> _Problem to work on_
Copy out each line of the material in which the word "will" appears.

╔══

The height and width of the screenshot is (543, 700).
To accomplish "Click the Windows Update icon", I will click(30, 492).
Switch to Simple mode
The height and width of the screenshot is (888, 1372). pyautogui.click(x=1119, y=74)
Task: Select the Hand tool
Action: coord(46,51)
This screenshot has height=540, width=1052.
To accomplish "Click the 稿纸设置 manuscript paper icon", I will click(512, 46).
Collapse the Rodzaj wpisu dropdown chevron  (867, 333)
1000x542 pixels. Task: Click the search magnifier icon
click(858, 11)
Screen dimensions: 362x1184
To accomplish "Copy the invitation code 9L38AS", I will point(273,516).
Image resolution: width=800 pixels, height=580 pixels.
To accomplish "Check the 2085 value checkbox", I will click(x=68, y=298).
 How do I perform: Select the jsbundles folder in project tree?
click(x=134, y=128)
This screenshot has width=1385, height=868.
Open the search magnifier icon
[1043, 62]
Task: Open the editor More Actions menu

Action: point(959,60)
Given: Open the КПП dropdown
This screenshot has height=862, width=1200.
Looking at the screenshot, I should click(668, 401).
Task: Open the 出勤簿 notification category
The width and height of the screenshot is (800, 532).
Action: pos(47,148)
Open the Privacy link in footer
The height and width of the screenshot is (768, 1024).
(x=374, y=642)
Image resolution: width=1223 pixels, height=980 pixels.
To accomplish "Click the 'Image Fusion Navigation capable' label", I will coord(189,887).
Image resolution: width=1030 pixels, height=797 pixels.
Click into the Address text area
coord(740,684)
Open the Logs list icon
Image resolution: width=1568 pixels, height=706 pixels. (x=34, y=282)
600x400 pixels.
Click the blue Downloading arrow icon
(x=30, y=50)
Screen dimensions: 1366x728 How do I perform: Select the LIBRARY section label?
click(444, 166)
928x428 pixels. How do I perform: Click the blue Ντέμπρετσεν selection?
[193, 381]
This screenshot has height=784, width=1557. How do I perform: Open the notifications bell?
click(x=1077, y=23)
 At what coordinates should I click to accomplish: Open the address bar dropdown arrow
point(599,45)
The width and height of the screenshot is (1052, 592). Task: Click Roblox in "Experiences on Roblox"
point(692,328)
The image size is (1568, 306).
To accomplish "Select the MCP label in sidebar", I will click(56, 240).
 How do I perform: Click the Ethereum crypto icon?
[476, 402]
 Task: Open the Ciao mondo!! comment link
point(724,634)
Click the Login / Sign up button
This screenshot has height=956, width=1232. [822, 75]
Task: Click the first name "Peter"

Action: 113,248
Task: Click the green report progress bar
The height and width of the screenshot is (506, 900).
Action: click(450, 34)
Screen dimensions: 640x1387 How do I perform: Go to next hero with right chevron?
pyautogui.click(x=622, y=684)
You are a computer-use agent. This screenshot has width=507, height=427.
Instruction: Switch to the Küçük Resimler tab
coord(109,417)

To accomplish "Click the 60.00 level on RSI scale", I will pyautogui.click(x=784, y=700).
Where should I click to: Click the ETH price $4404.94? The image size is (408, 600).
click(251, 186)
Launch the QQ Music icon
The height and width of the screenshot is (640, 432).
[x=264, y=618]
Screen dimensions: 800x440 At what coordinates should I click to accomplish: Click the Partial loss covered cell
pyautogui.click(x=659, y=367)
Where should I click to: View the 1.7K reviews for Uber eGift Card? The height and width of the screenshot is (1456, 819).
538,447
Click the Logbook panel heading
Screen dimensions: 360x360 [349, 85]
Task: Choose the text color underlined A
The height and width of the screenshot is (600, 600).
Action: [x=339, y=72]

╚══

> _Exercise output_
To accomplish "Click the Windows Update icon", I will click(30, 492).
To accomplish "Click the 稿纸设置 manuscript paper icon", I will click(512, 46).
To accomplish "Copy the invitation code 9L38AS", I will point(273,516).
To accomplish "Check the 2085 value checkbox", I will click(x=68, y=298).
To accomplish "Click the 'Image Fusion Navigation capable' label", I will coord(189,887).
To accomplish "Select the MCP label in sidebar", I will click(56, 240).
To accomplish "Click the 60.00 level on RSI scale", I will pyautogui.click(x=784, y=700).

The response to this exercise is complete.